Daily Book Excerpt: YA/Children’s books
Emily Climbs (Emily Novels) – by L.M. Montgomery
This is the second book in the Emily series. There were times when this one was my favorite one out of the three – it’s so rich, and funny – with so many of my favorite episodes that Lucy Maud has ever written (Emily going to interview the author – with the crazy dog running wild, Perry kissing Emily, the incident when Emily gets locked in the church, Emily walking the 7 miles home from Shrewsbury …)
Again, I think that Lucy Maud was just at the top of her game, consistently, with the Emily series. She KNEW this character, this character is completely an individual, a living human being – and there isn’t one false note in the whole thing.
I love, too, how a lot of this book – maybe half of it – is made up of Emily’s actual diary entries. We get to hear Emily’s voice in a really private way. We hear her thoughts, hear how she writes. It’s a wonderful device and I think Lucy Maud really carries it off.
I’ll do a bunch of excerpts from this one, too. Because it pleases me.
The first chapter shows Emily, in her room, a snowstorm outside – writing in her diary. Then we hear the entire diary entry – which is parts inspirational, part hysterical, part thoughtful. Emily is 13 years old.
Oh, and listen to the first sentence of the book. There’s a melancholy in it. Lucy Maud the narrator inserts herself. She knows the future:
Emily Byrd Starr was alone in her room, in the old New Moon farmhouse at Blair Water, one stormy night in a February of the olden years before the world turned upside down.
“before the world turned upside down”. World War I. There’s a chill in those words, you know? The chill that lies over the stillness and peace of the early 20th century, in looking back on it.
The excerpt below is the last couple paragraphs of the last chapter. I love it – because Lucy Maud comes right out and tells us what she, the author, is doing.
Excerpt from Emily Climbs (Emily Novels) – by L.M. Montgomery
Emily looked at her candle – it,. too, was almost burned out. She knew she could not have another that night – Aunt Elizabeth’s rules were as those of Mede and Persian: she put away her diary in the little right-hand cupboard above the mantel, covered her dying fire, undressed and blew out her candle. The room slowly filled with the faint, ghostly snow-light of a night when a full moon is behind the driving storm-clouds. And just as Emily was ready to slip into her high black bedstead a sudden inspiration came – a splendid new idea for a story. For a minute she shivered reluctantly: the room was getting cold. But the idea would not be denied. Emily slipped her hand between the feather tick of her bed and the chaff mattress and produced a half-burned candle, secreted there for just such an emergency.
It was not, of course, a proper thing to do. But then I have never pretended, nor ever will pretend, that Emily was a proper child. Books are not written about proper children. They would be so dull nobody would read them.
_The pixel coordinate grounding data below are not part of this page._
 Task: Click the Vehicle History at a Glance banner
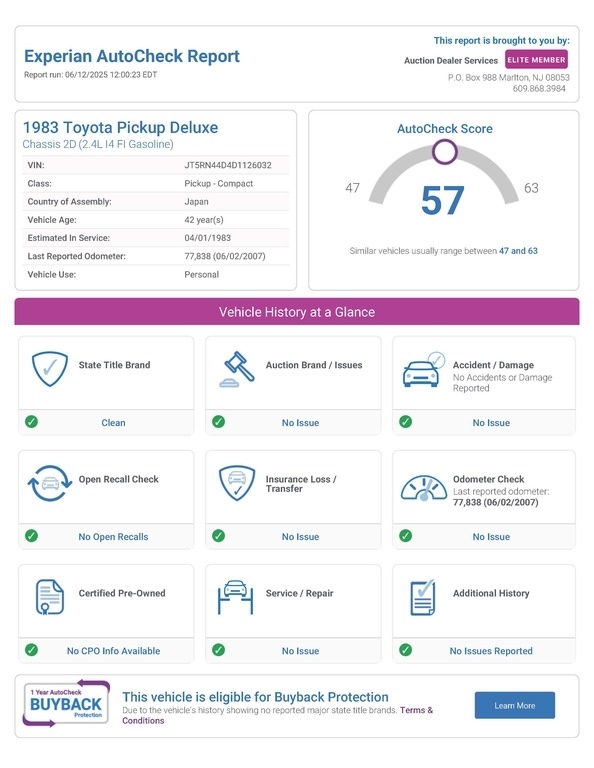[297, 312]
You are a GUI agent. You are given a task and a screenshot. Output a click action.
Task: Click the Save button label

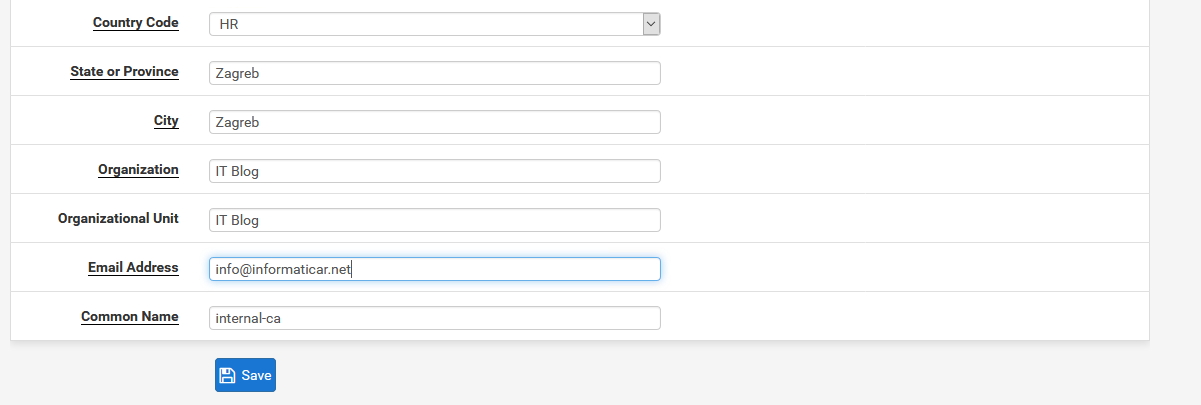tap(256, 376)
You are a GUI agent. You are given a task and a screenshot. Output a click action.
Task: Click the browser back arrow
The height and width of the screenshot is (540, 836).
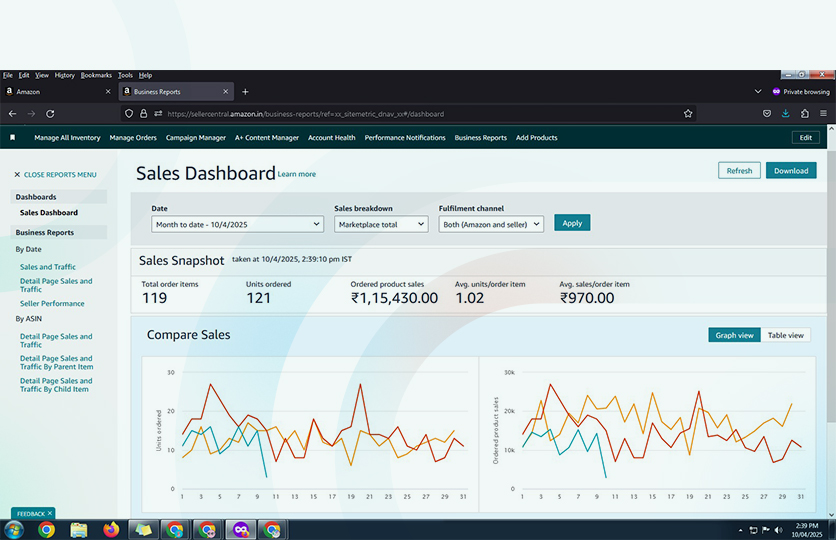11,114
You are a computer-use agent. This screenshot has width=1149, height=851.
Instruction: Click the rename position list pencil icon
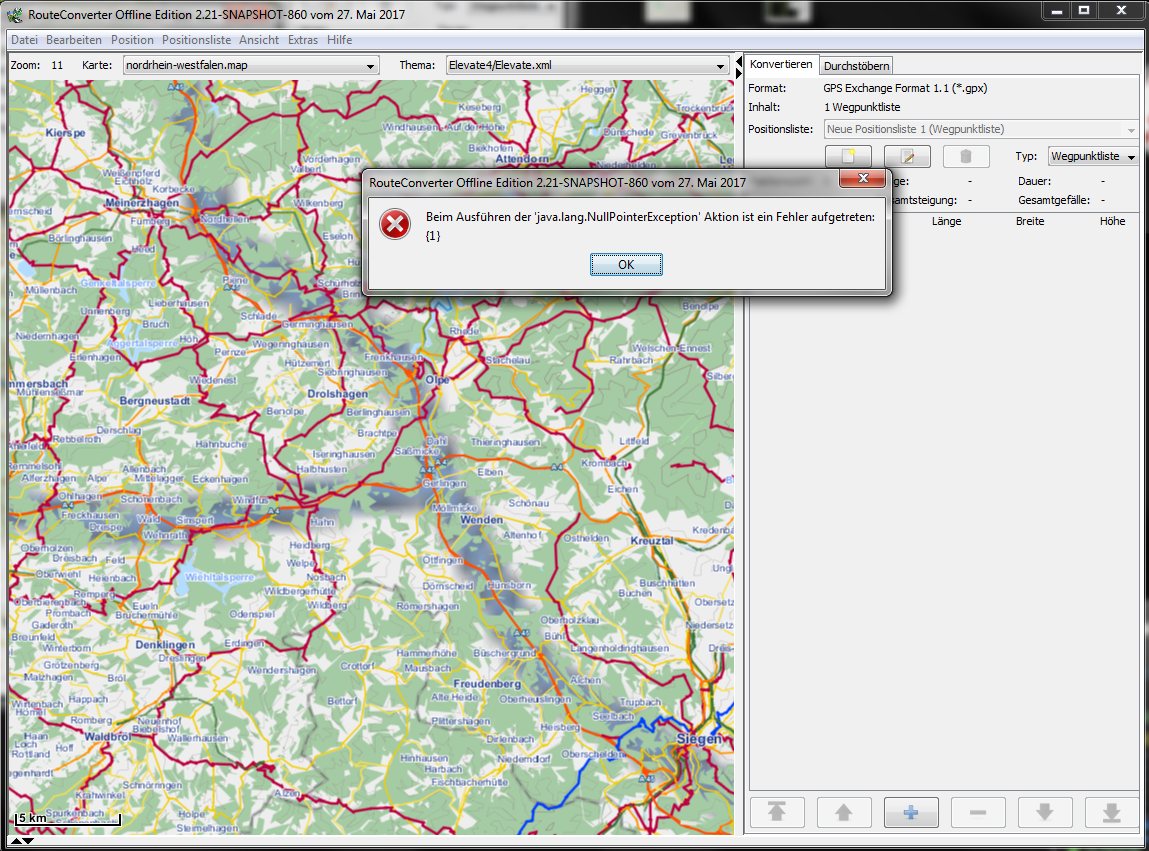(907, 157)
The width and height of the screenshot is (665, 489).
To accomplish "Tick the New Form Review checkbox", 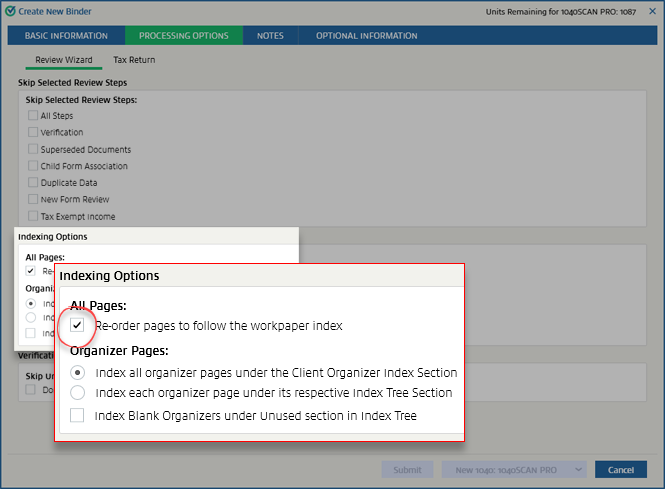I will pyautogui.click(x=33, y=200).
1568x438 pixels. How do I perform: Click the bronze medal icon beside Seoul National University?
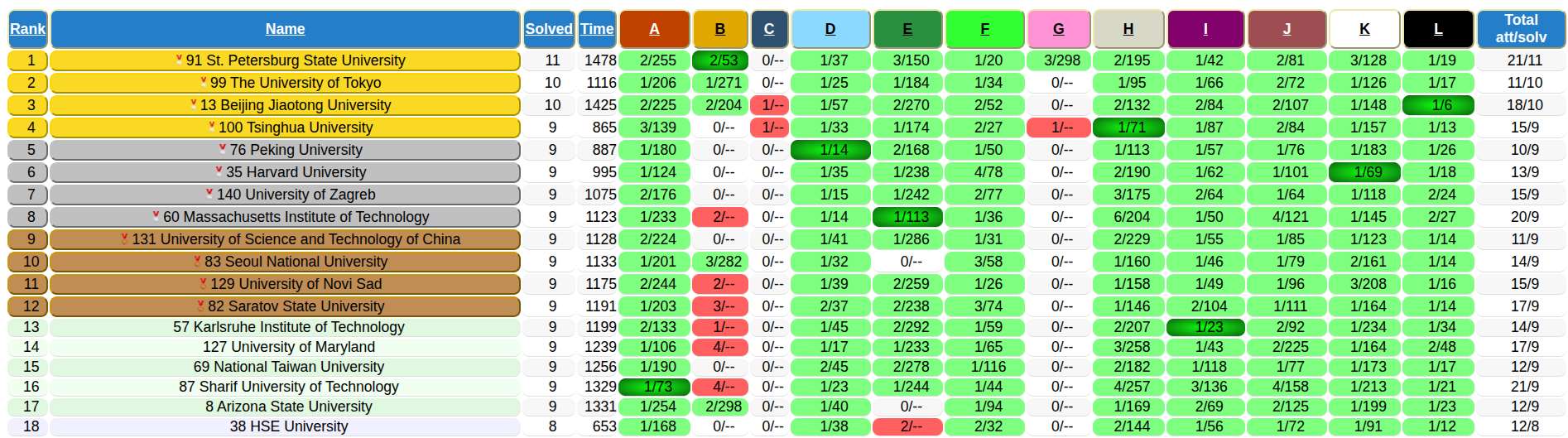coord(197,261)
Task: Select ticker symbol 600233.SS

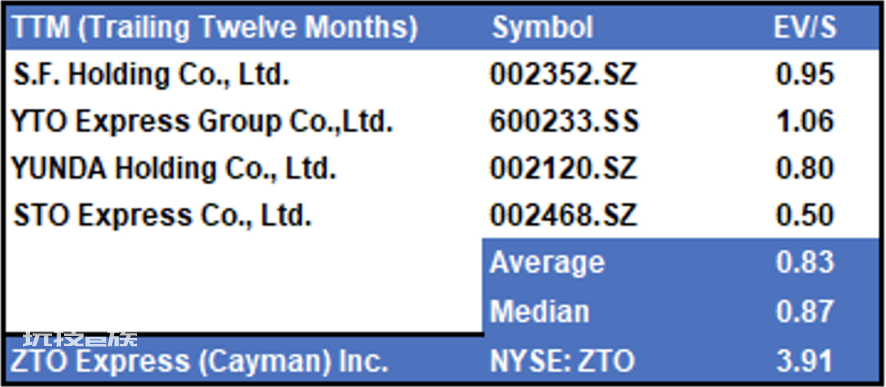Action: 563,122
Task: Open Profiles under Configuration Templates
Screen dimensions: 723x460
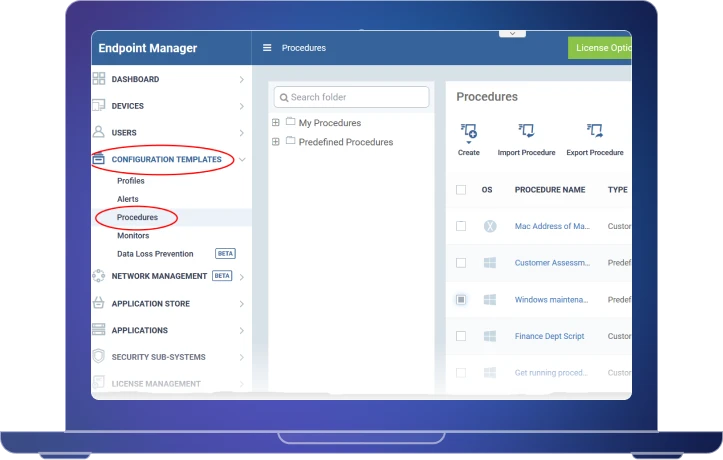Action: click(x=131, y=181)
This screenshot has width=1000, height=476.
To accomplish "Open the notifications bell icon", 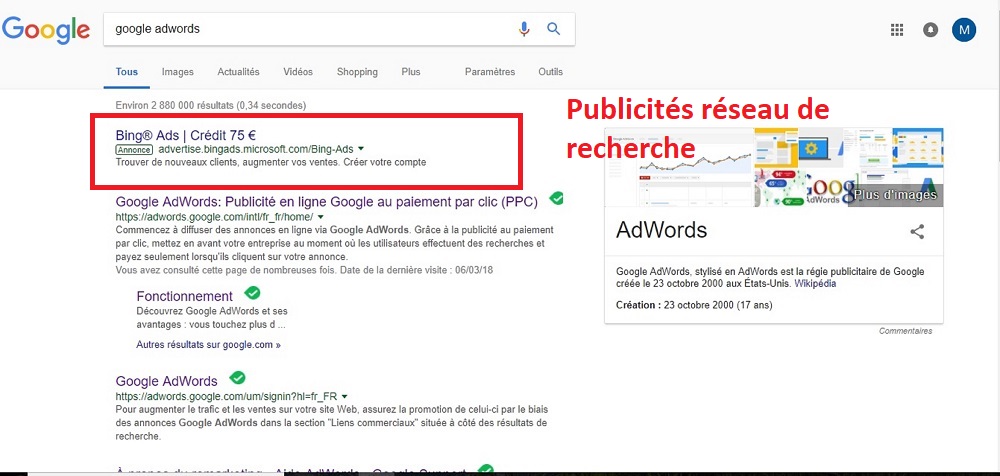I will pos(931,30).
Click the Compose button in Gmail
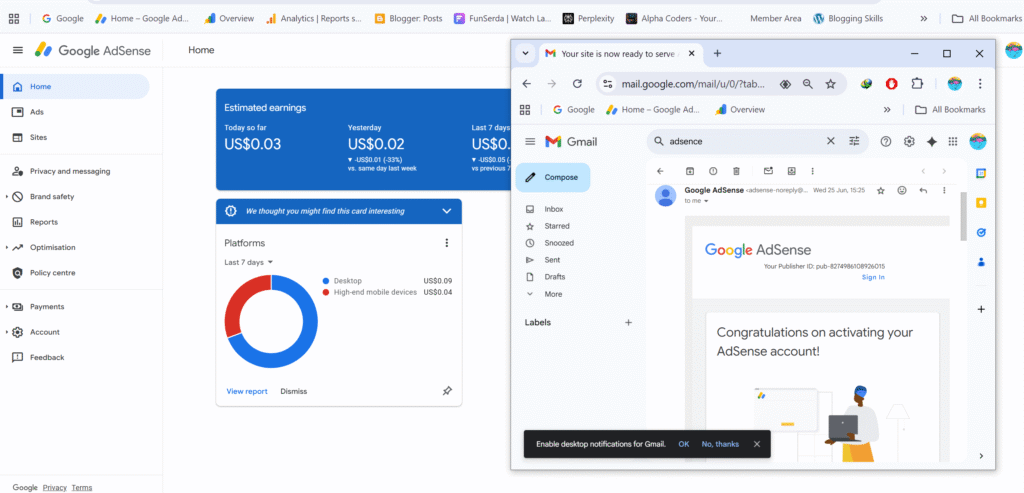 tap(553, 177)
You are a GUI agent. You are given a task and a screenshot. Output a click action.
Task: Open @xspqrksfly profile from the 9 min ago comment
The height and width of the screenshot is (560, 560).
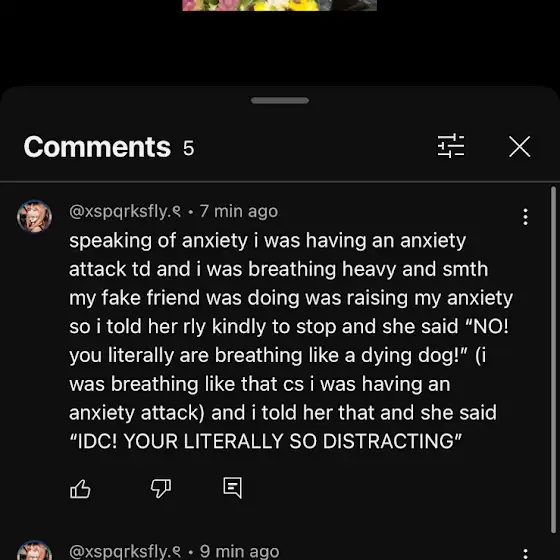tap(125, 551)
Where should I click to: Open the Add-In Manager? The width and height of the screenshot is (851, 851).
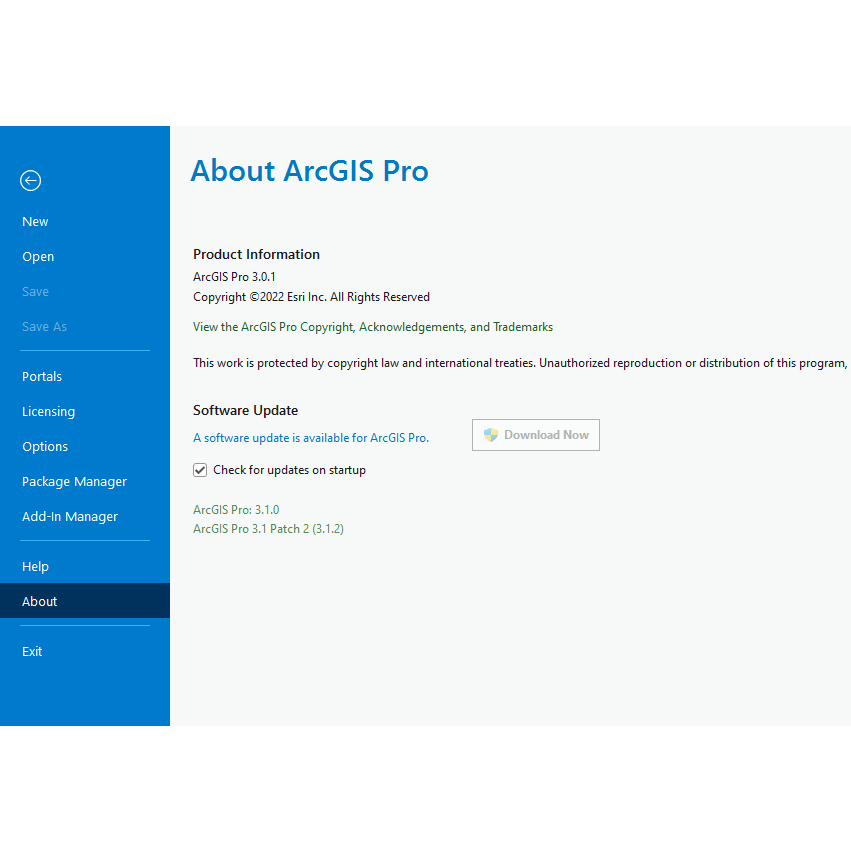tap(70, 517)
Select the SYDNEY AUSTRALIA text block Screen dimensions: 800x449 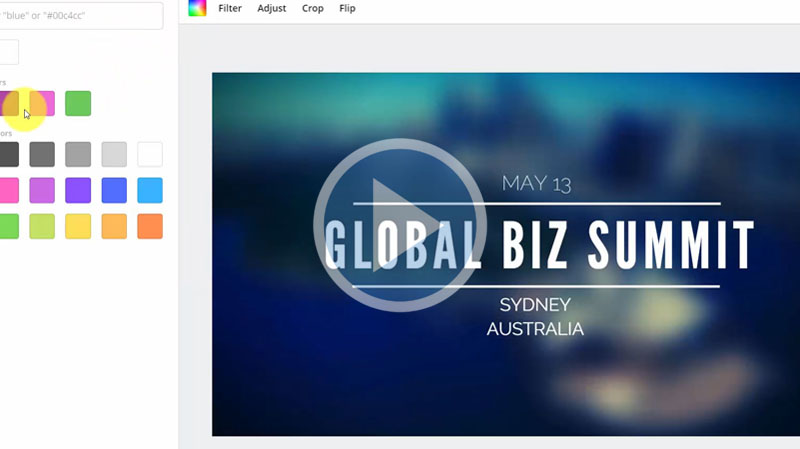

She lighted her candle, put on her stockings and a heavy coat, got out another half-filled Jimmy-book, and began to write by the single, uncertain candle which made a pale oasis of light in the shadows of the room. In that oasis Emily wrote, her black head bent over her book, as the hours of night crept away and the other occupants of New Moon slumbered soundly; she grew chill and cramped, but she was quite unconscious of it. Her eyes burned – her cheeks glowed – words came like troops of obedient genii to the call of her pen. When at last her candle went out with a sputter and a hiss in its little pool of melted tallow, she cane back to reality with a sigh and a shiver. It was two, by the clock, and she was very tired and very cold; but she had finished her story and it was the best thing she had ever written. She crept into her cold nest with a sense of completion and victory, born of the working out of her creative impulse, and fell asleep to the lullaby of the waning storm.